Why do white girls love to wear dreadlocks? Some women who wear dreadlocks are Hippies, punk or simply regular everyday people who want to express themselves through their hairstyle.  You may ask why would someone who had long, straight or curly soft hair want their hair to get matted into dreadlocks?  Some people feel that dreadlocks on white girls constitute cultural appropriation or appreciation. It all depends on your views.

In my humble opinion, I think that we, are placing too much emphasis on a particular hairstyle. People wear their hair in many different styles for many different reasons.  It’s not just a Black thing or a Caribbean thing or a Jamaican thing or even Rastafarian thing.   It goes a lot deeper than most people know.  Some people wear their hair locked for religious reason, while others look at dreadlocks as simply a fashion statement. In an article from Vice, they asked white people why they wore dreadlocks. Here’s what one young woman said “I always loved the way they looked and wanted them for about five years and hated brushing my hair. Then, when I went traveling, I decided to finally get them made to keep my hair neat and low maintenance.”

Regardless of your reason for wearing dreadlocks, here is a brief history of the hairstyles origin:

Quaz Amir – Photographer

Dreadlocks have been worn by nearly every culture at some point in time or another. Roman accounts stated that the Celts wore their hair ‘like snakes’. The Germanic tribes and Vikings were also known to wear their hair in dreadlocks. Dreadlocks have been worn by the monks of the Ethiopian Orthodox Tewahedo Church, the Nazarite of Judaism, Qalandri’s Sufi’s, the Sadhu’s of Hinduism, and the Dervishes of Islam, and many more! There are even strong suggestions that many early Christians wore dreadlocks; most notably Sampson who was said to have seven locks of hair which gave him his inhuman strength!

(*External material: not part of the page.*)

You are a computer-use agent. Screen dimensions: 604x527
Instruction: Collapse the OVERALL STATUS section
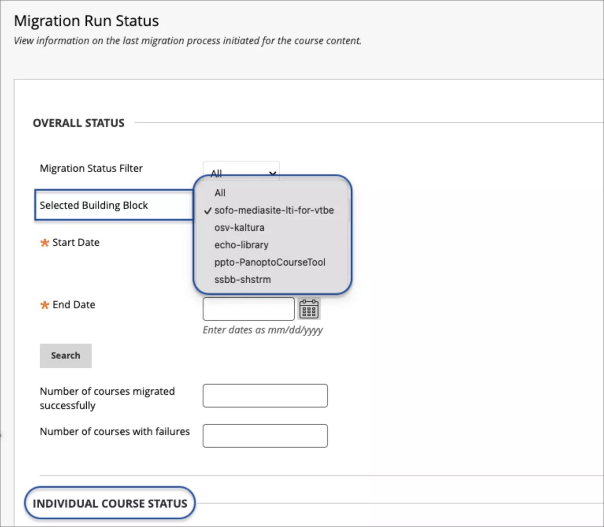click(78, 123)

Now that you understand where dreadlocks may have originated,  you may want to take a look at the photos below to get some dread inspiration and learn how to make your dreadlocks uniquely YOU!

UP-DO’S

Longer dreads can easily be piled on the head for an elegant up do. Accessorize the look with bold flowers for a touch of color and chic flair sure to turn heads. If you prefer a more casual look, however, there are many other dreadlocks styles to choose from.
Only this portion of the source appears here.